The two main nutrients we need to be concerned about are phosphorus and nitrogen. There’s rather too much of both around at present for the good of the environment, particularly when they get into rivers and lakes. Apparently, thanks to vehicle emissions, more nitrogen compounds now come out of the air as acid rain and particles than farmers put on their fields in the 1950s. Indeed, a recent article in New Scientist quoted scientists as saying the build-up of man-made nitrogen compounds in water and in the air was a more serious threat than that posed by climate change. One of those interviewed called for a Kyoto-type agreement to limit the production of nitrogenous fertilisers.
Phosphate pollution presents a more localised problem than nitrogen but the effluent from sewage treatment plants and the run-off from farms caused serious algal blooms on the great West of Ireland lakes a few years ago. The situation has recently improved a little because many sewage works in the area have been equipped to remove phosphates. But the main source, the run-off from the land continues unabated and it is not clear what effect the single farm payment system will have. The optimists think that less fertiliser will be applied now that farmers get paid regardless of output, while the pessimists fear that as small farms are bought up and amalgamated, their new, younger, ‘more progressive’ owners will apply more fertiliser than the previous older ones did. Since a kilo of phosphate in water can produce half a tonne of vegetable matter, the knowledge that Irish farmers spread 96,000 tonnes of the stuff annually is rather alarming.

If space is really limited, you can opt for a "living wall" in which the plants grow in pockets, one above the other.

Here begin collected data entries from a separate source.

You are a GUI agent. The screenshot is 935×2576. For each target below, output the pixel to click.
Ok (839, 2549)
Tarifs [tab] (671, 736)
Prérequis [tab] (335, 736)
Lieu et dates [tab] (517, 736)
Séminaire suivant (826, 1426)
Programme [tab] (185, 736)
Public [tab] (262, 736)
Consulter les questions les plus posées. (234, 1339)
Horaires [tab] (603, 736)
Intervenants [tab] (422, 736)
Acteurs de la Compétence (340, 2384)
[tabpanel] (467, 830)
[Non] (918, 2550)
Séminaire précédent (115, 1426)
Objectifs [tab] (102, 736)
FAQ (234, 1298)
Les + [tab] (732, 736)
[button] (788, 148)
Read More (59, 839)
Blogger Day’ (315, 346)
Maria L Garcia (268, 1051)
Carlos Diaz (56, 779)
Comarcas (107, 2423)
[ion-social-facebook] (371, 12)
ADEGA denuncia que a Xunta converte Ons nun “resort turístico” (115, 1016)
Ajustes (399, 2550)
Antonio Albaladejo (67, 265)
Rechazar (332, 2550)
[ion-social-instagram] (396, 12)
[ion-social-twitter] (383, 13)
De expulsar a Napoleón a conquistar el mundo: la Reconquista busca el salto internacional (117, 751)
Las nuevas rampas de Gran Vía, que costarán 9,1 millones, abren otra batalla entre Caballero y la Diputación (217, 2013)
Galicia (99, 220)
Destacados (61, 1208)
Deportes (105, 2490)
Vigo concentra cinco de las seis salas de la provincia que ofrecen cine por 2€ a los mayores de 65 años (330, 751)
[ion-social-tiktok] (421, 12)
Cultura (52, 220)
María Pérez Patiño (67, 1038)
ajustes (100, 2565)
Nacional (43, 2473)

It’s therefore important to keep nitrogen and phosphorus out of water flows. However, in view of the excessive quantities of both that are about, it might seem odd to insist that all new buildings should be equipped to conserve and recycle both nutrients – unless, that is, the excess can be expected to disappear during the buildings’ lifespans. And that, of course, will almost certainly be the case. The output of nitrogenous fertilisers will be sharply reduced as natural gas supplies become scarce. Also, as oil output declines, smaller quantities of nitrogen oxides will come from vehicle exhausts. This will ease environmental pressures and farmers will revert to relying on legumes and animal wastes such as urine to put nitrogen into their soil.
With phosphorus, the problem is much more serious as there is no natural phosphorus cycle to return the nutrient to a depleted soil. Human intervention is necessary but, at present rates of extraction, the world’s reserves of phosphate ore will be exhausted in 130 years. That may seem a long time, but, as with all such ores, the richest sources are mined first and, as the years go by, it will take more and more energy to replace the 4-20 kg of phosphorus which every hectare of farmland loses annually depending on the crops or animals produced on it and sold away. Folke Gunther, a Swedish expert in this area, reckons that phosphate fertiliser prices could well increase 100-fold. “It’s no exaggeration to state that phosphorus is the most important nutrient” he says. “The world will never run out of it but if this generation disperses it, future generations may not have the energy to recover as much as they need.”